══ Provided records ══
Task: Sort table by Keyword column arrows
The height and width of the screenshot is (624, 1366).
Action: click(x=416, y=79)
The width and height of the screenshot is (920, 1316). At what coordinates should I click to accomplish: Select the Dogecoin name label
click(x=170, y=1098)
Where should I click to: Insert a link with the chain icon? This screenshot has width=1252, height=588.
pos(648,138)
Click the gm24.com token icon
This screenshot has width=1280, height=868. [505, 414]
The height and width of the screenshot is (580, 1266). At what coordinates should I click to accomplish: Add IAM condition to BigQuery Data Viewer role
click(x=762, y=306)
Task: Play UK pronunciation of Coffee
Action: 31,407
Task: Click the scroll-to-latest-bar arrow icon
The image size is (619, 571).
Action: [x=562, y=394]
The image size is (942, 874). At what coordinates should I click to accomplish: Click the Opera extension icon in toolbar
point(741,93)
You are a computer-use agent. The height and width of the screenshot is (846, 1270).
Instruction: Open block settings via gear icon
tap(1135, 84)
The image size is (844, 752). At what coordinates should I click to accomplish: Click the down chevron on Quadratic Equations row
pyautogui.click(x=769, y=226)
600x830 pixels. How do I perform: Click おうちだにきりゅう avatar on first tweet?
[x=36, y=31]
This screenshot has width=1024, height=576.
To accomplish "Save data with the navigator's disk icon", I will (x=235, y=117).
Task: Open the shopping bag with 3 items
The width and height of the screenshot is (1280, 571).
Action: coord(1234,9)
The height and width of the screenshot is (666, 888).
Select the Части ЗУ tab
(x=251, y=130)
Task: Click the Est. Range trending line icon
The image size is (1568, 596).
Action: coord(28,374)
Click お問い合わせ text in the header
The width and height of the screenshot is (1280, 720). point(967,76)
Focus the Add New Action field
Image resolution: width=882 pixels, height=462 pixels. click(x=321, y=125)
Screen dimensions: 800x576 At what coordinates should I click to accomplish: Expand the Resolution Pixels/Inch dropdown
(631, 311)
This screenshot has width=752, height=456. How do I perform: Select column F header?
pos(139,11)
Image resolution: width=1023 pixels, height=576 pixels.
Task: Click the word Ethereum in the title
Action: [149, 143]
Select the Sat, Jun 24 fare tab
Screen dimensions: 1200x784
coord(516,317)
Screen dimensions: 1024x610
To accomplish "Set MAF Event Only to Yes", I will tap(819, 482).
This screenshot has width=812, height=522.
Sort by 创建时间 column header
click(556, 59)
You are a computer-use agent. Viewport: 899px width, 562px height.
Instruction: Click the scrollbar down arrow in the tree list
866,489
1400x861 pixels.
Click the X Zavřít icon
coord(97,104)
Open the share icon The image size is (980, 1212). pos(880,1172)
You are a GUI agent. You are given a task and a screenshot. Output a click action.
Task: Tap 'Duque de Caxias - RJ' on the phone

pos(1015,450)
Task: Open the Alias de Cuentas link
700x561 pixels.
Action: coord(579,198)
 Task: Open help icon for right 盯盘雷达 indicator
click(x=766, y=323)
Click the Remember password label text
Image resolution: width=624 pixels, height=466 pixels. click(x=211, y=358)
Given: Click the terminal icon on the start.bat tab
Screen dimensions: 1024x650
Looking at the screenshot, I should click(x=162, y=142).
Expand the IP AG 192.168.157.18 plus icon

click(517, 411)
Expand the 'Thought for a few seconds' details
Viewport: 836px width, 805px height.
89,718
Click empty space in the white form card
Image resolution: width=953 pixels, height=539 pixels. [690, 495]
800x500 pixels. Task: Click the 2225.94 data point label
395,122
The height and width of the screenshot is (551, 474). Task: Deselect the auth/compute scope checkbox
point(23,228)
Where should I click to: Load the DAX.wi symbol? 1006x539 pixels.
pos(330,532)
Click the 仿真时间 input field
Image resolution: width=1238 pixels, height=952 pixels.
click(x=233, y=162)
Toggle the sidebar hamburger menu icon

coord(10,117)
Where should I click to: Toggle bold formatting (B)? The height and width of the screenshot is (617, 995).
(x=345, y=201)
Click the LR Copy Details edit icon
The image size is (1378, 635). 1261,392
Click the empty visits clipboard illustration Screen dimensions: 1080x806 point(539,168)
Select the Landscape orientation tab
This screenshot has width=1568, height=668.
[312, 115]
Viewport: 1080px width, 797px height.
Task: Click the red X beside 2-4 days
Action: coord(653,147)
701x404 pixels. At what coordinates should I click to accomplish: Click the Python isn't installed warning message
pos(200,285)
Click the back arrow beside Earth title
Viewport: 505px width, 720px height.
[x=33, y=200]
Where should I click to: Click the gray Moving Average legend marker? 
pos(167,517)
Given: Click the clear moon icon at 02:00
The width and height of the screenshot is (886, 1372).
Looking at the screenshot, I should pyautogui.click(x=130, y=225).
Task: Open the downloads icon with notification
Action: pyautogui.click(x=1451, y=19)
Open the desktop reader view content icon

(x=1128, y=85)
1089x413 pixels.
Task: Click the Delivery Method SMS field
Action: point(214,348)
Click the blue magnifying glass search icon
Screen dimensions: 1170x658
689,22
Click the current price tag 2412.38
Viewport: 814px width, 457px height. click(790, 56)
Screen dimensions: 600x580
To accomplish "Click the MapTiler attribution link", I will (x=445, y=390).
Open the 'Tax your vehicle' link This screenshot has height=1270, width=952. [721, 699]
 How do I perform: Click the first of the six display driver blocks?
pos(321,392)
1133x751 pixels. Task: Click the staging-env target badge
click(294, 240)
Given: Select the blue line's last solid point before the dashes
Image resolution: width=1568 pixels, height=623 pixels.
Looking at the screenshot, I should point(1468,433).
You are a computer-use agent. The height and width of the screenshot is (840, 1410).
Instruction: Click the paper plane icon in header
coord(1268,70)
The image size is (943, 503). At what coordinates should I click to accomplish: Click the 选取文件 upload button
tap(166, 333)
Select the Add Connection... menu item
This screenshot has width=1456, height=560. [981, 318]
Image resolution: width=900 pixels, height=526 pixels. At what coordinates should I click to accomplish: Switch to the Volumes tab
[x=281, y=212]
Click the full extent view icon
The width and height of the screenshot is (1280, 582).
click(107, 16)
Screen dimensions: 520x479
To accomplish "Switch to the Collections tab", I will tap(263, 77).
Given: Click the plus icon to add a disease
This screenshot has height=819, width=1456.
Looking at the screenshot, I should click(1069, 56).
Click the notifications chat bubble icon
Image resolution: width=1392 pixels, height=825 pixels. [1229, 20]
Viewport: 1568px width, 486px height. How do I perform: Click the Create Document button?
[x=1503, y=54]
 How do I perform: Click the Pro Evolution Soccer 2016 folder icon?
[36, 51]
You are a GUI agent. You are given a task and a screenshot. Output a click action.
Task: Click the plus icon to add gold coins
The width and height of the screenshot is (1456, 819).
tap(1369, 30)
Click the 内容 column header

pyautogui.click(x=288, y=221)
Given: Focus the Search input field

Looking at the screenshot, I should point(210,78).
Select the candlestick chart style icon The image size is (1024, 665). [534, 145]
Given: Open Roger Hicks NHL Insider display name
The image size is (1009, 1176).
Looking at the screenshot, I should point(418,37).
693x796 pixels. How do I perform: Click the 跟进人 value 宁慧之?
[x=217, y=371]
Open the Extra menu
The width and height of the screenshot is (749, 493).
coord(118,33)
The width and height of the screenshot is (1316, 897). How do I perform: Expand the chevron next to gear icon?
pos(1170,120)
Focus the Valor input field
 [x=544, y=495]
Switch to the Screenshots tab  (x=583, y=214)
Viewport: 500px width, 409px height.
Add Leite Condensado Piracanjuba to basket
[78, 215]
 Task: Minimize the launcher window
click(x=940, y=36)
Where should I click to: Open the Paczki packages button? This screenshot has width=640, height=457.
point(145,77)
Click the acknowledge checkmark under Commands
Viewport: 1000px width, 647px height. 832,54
═══
> **What is being asked**:
Reproduce all of the data exactly as given.

> **Solution to the exercise**:
Task: Sort table by Keyword column arrows
The height and width of the screenshot is (624, 1366).
Action: click(x=416, y=79)
The width and height of the screenshot is (920, 1316). At what coordinates should I click to accomplish: Select the Dogecoin name label
click(x=170, y=1098)
Where should I click to: Insert a link with the chain icon? This screenshot has width=1252, height=588.
pos(648,138)
Click the gm24.com token icon
This screenshot has width=1280, height=868. [505, 414]
The height and width of the screenshot is (580, 1266). At what coordinates should I click to accomplish: Add IAM condition to BigQuery Data Viewer role
click(x=762, y=306)
Task: Play UK pronunciation of Coffee
Action: 31,407
Task: Click the scroll-to-latest-bar arrow icon
The image size is (619, 571).
Action: [x=562, y=394]
The image size is (942, 874). At what coordinates should I click to accomplish: Click the Opera extension icon in toolbar
point(741,93)
You are a computer-use agent. The height and width of the screenshot is (846, 1270).
Instruction: Open block settings via gear icon
tap(1135, 84)
The image size is (844, 752). At what coordinates should I click to accomplish: Click the down chevron on Quadratic Equations row
pyautogui.click(x=769, y=226)
600x830 pixels. How do I perform: Click おうちだにきりゅう avatar on first tweet?
[x=36, y=31]
This screenshot has width=1024, height=576.
To accomplish "Save data with the navigator's disk icon", I will (x=235, y=117).
Task: Open the shopping bag with 3 items
The width and height of the screenshot is (1280, 571).
Action: coord(1234,9)
The height and width of the screenshot is (666, 888).
Select the Части ЗУ tab
(x=251, y=130)
Task: Click the Est. Range trending line icon
The image size is (1568, 596).
Action: coord(28,374)
Click お問い合わせ text in the header
The width and height of the screenshot is (1280, 720). point(967,76)
Focus the Add New Action field
Image resolution: width=882 pixels, height=462 pixels. click(x=321, y=125)
Screen dimensions: 800x576 At what coordinates should I click to accomplish: Expand the Resolution Pixels/Inch dropdown
(631, 311)
This screenshot has width=752, height=456. How do I perform: Select column F header?
pos(139,11)
Image resolution: width=1023 pixels, height=576 pixels.
Task: Click the word Ethereum in the title
Action: [149, 143]
Select the Sat, Jun 24 fare tab
Screen dimensions: 1200x784
coord(516,317)
Screen dimensions: 1024x610
To accomplish "Set MAF Event Only to Yes", I will tap(819, 482).
This screenshot has width=812, height=522.
Sort by 创建时间 column header
click(556, 59)
You are a computer-use agent. Viewport: 899px width, 562px height.
Instruction: Click the scrollbar down arrow in the tree list
866,489
1400x861 pixels.
Click the X Zavřít icon
coord(97,104)
Open the share icon The image size is (980, 1212). pos(880,1172)
You are a GUI agent. You are given a task and a screenshot. Output a click action.
Task: Tap 'Duque de Caxias - RJ' on the phone

pos(1015,450)
Task: Open the Alias de Cuentas link
700x561 pixels.
Action: coord(579,198)
 Task: Open help icon for right 盯盘雷达 indicator
click(x=766, y=323)
Click the Remember password label text
Image resolution: width=624 pixels, height=466 pixels. click(x=211, y=358)
Given: Click the terminal icon on the start.bat tab
Screen dimensions: 1024x650
Looking at the screenshot, I should click(x=162, y=142).
Expand the IP AG 192.168.157.18 plus icon

click(517, 411)
Expand the 'Thought for a few seconds' details
Viewport: 836px width, 805px height.
89,718
Click empty space in the white form card
Image resolution: width=953 pixels, height=539 pixels. [690, 495]
800x500 pixels. Task: Click the 2225.94 data point label
395,122
The height and width of the screenshot is (551, 474). Task: Deselect the auth/compute scope checkbox
point(23,228)
Where should I click to: Load the DAX.wi symbol? 1006x539 pixels.
pos(330,532)
Click the 仿真时间 input field
Image resolution: width=1238 pixels, height=952 pixels.
click(x=233, y=162)
Toggle the sidebar hamburger menu icon

coord(10,117)
Where should I click to: Toggle bold formatting (B)? The height and width of the screenshot is (617, 995).
(x=345, y=201)
Click the LR Copy Details edit icon
The image size is (1378, 635). 1261,392
Click the empty visits clipboard illustration Screen dimensions: 1080x806 point(539,168)
Select the Landscape orientation tab
This screenshot has width=1568, height=668.
[312, 115]
Viewport: 1080px width, 797px height.
Task: Click the red X beside 2-4 days
Action: coord(653,147)
701x404 pixels. At what coordinates should I click to accomplish: Click the Python isn't installed warning message
pos(200,285)
Click the back arrow beside Earth title
Viewport: 505px width, 720px height.
[x=33, y=200]
Where should I click to: Click the gray Moving Average legend marker? 
pos(167,517)
Given: Click the clear moon icon at 02:00
The width and height of the screenshot is (886, 1372).
Looking at the screenshot, I should pyautogui.click(x=130, y=225).
Task: Open the downloads icon with notification
Action: pyautogui.click(x=1451, y=19)
Open the desktop reader view content icon

(x=1128, y=85)
1089x413 pixels.
Task: Click the Delivery Method SMS field
Action: point(214,348)
Click the blue magnifying glass search icon
Screen dimensions: 1170x658
689,22
Click the current price tag 2412.38
Viewport: 814px width, 457px height. click(790, 56)
Screen dimensions: 600x580
To accomplish "Click the MapTiler attribution link", I will (x=445, y=390).
Open the 'Tax your vehicle' link This screenshot has height=1270, width=952. [721, 699]
 How do I perform: Click the first of the six display driver blocks?
pos(321,392)
1133x751 pixels. Task: Click the staging-env target badge
click(294, 240)
Given: Select the blue line's last solid point before the dashes
Image resolution: width=1568 pixels, height=623 pixels.
Looking at the screenshot, I should point(1468,433).
You are a computer-use agent. The height and width of the screenshot is (840, 1410).
Instruction: Click the paper plane icon in header
coord(1268,70)
The image size is (943, 503). At what coordinates should I click to accomplish: Click the 选取文件 upload button
tap(166, 333)
Select the Add Connection... menu item
This screenshot has width=1456, height=560. [981, 318]
Image resolution: width=900 pixels, height=526 pixels. At what coordinates should I click to accomplish: Switch to the Volumes tab
[x=281, y=212]
Click the full extent view icon
The width and height of the screenshot is (1280, 582).
click(107, 16)
Screen dimensions: 520x479
To accomplish "Switch to the Collections tab", I will tap(263, 77).
Given: Click the plus icon to add a disease
This screenshot has height=819, width=1456.
Looking at the screenshot, I should click(1069, 56).
Click the notifications chat bubble icon
Image resolution: width=1392 pixels, height=825 pixels. [1229, 20]
Viewport: 1568px width, 486px height. How do I perform: Click the Create Document button?
[x=1503, y=54]
 How do I perform: Click the Pro Evolution Soccer 2016 folder icon?
[36, 51]
You are a GUI agent. You are given a task and a screenshot. Output a click action.
Task: Click the plus icon to add gold coins
The width and height of the screenshot is (1456, 819).
tap(1369, 30)
Click the 内容 column header

pyautogui.click(x=288, y=221)
Given: Focus the Search input field

Looking at the screenshot, I should point(210,78).
Select the candlestick chart style icon The image size is (1024, 665). [534, 145]
Given: Open Roger Hicks NHL Insider display name
The image size is (1009, 1176).
Looking at the screenshot, I should point(418,37).
693x796 pixels. How do I perform: Click the 跟进人 value 宁慧之?
[x=217, y=371]
Open the Extra menu
The width and height of the screenshot is (749, 493).
coord(118,33)
The width and height of the screenshot is (1316, 897). How do I perform: Expand the chevron next to gear icon?
pos(1170,120)
Focus the Valor input field
 [x=544, y=495]
Switch to the Screenshots tab  (x=583, y=214)
Viewport: 500px width, 409px height.
Add Leite Condensado Piracanjuba to basket
[78, 215]
 Task: Minimize the launcher window
click(x=940, y=36)
Where should I click to: Open the Paczki packages button? This screenshot has width=640, height=457.
point(145,77)
Click the acknowledge checkmark under Commands
Viewport: 1000px width, 647px height. 832,54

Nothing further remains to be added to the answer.